# TEXT ZUR ANALYSE
Propionat hemmt Salmonellen-Wachstum
Zuerst stellten sie fest, dass die Unterschiede in der Salmonellen-Ausbreitung auf die natürliche Zusammensetzung von Bakterien im Darm jedes Mausstammes zurückzuführen sind. Dann bestimmten die Forscher, welche Mikroben für eine erhöhte Resistenz gegen Salmonellen-Infektionen verantwortlich waren. Sie untersuchten dafür, welche Gruppen von Bakterien sich zwischen den Stämmen unterschieden. Sie identifizierten eine bestimmte Gruppe von Bakterien: die so genannten Bacteriodes. Diese produzieren kurzkettige Fettsäuren wie Acetat, Butyrat und Propionat. Der Propionat-Spiegel war bei Mäusen, die gegen Salmonellen-Wachstum geschützt waren, dreifach höher. Dann versuchten die Forscher herauszufinden, ob Propionat vor Salmonellen schützt, indem es das Immunsystem stärkt. Das Ergebnis: Propionat hemmt die Salmonellen-Erreger in ihrer Teilung und in ihrem Wachstum.
In weiteren Studien wollen die Wissenschaftler in Stanford herausfinden, wie übersetzbar dieses Ergebnis für den Menschen ist, so Jacobson. „Die nächsten Schritte umfassen die Bestimmung der grundlegenden Biologie des Propionats und wie es auf molekularer Ebene funktioniert“, sagte sie. Ihr Team will auch herauszufinden, wie die Ernährung die Fähigkeit dieser bakteriellen Krankheitserreger beeinflusst, im Darm eine Infektion auszulösen, dort zu wachsen und dann in die Umwelt zu gelangen. Diese Ergebnisse könnten in der Folge auch Behandlungsstrategien beeinflussen und helfen, den Einsatz von Antibiotika zu reduzieren.
Kurzkettige Fettsäuren als „Nahrung“ für schützende Bakterien
Die exakten Mechanismen, wie genau die kurzkettigen Fettsäuren wie die Propionsäure die schützenden Effekte auslösen, sind noch nicht genau erforscht. Aus verschiedenen Studien weiß man aber: Sie dienen nach dem aktuellen Stand der Forschung besonders denjenigen Darmbakterien als „Futter“, die eine besondere Schutzfunktion für den Menschen haben: Sie können Entzündungen im Körper verhindern und vor einem Angriff des menschlichen Organismus auf körpereigene Zellen schützen. Ein intaktes Zusammenleben der verschiedenen Bakterien schützt die Darmwand und verhindert, dass sie für Krankheitserreger durchlässig wird.

# DATENSATZAUSZÜGE
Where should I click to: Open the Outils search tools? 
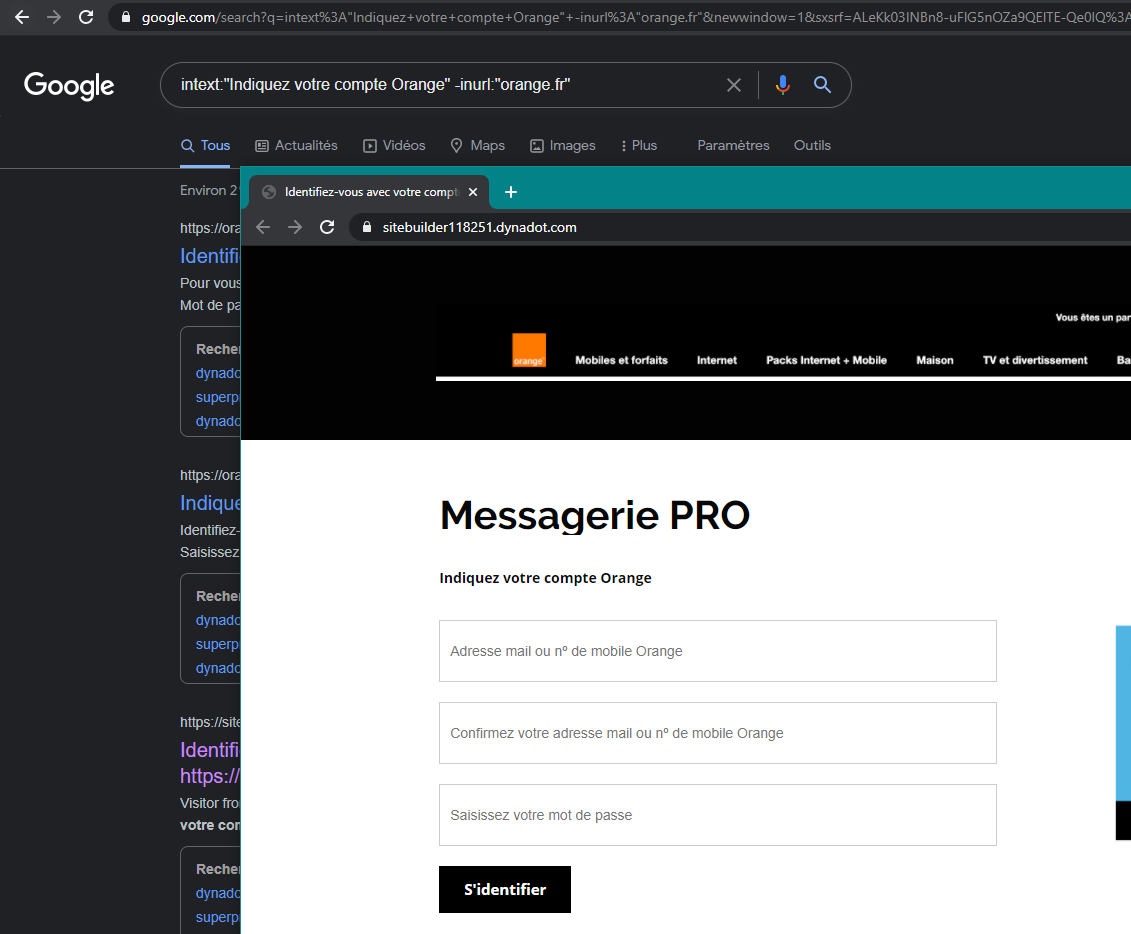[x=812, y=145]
* * *
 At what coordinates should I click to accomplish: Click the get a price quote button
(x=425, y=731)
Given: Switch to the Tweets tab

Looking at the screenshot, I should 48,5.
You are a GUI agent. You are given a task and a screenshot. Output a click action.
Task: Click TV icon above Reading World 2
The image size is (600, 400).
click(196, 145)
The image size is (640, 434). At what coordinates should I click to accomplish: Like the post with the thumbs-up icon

# ARBEITSANWEISUNGEN
(1) Um welchen Faktor lag laut dem Text über Propionat und Salmonellen der Propionat-Spiegel bei geschützten Mäusen höher?
(2) Ändern Sie einen Abschnitt im Text über Propionat und Salmonellen, indem Sie „Darmwand“ durch „Darmschleimhaut“ ersetzen. Beginnen Sie bei den Worten „Kurzkettige Fettsäuren als“ und hören Sie nach „Krankheitserreger durchlässig wird.“ auf.
(3) Führen Sie den Text über Propionat und Salmonellen im Anschluss an seinen letzten Satz weiter.

# ANTWORTEN NACH NUMMER
(1) Er war dreifach höher.

(2)
Kurzkettige Fettsäuren als „Nahrung“ für schützende Bakterien
Die exakten Mechanismen, wie genau die kurzkettigen Fettsäuren wie die Propionsäure die schützenden Effekte auslösen, sind noch nicht genau erforscht. Aus verschiedenen Studien weiß man aber: Sie dienen nach dem aktuellen Stand der Forschung besonders denjenigen Darmbakterien als „Futter“, die eine besondere Schutzfunktion für den Menschen haben: Sie können Entzündungen im Körper verhindern und vor einem Angriff des menschlichen Organismus auf körpereigene Zellen schützen. Ein intaktes Zusammenleben der verschiedenen Bakterien schützt die Darmschleimhaut und verhindert, dass sie für Krankheitserreger durchlässig wird.

(3)
Kurzkettige Fettsäuren können Bakterien im Darm jedoch nur produzieren, wenn ausreichend Ballaststoffe beziehungsweise Pflanzenfasern gegessen werden. Viele Deutsche schaffen die von der Deutschen Gesellschaft für Ernährung empfohlene Menge von mindestens 30 Gramm täglich nicht. Forscher vom Deutschen Institut für Ernährungsforschung in Potsdam-Rehbrücke haben in einer eigenen Studie herausgefunden, dass die direkte Einnahme von Propionat, also dem Salz der Propionsäure, im Körper ähnlich positive Effekte hat wie pflanzliche Ballaststoffe. In den Studien diverser Gruppen empfehlen Forscher die Einnahme von zweimal 500 Milligramm Propionat täglich, je eine Kapsel morgens und abends zum Essen.
Propionsäure wird eigentlich primär als Lebensmittelzusatzstoff verwendet, unter anderem zum Haltbarmachen von Käse oder in Brot und Gebäck. Hochreines Natriumpropionat für medizinische Studien wird in Deutschland unter dem Handelsnamen Propicum von dem Unternehmen Flexopharm Brain aus Herne vertrieben. Wechselwirkungen jeglicher Art sind bislang bei den Studien nicht aufgetreten, auch weil das Mikrobiom eines gesunden Menschen bei ballaststoffreicher Kost etwa vier bis fünf Gramm Propionsäure/Propionat am Tag selbst produziert.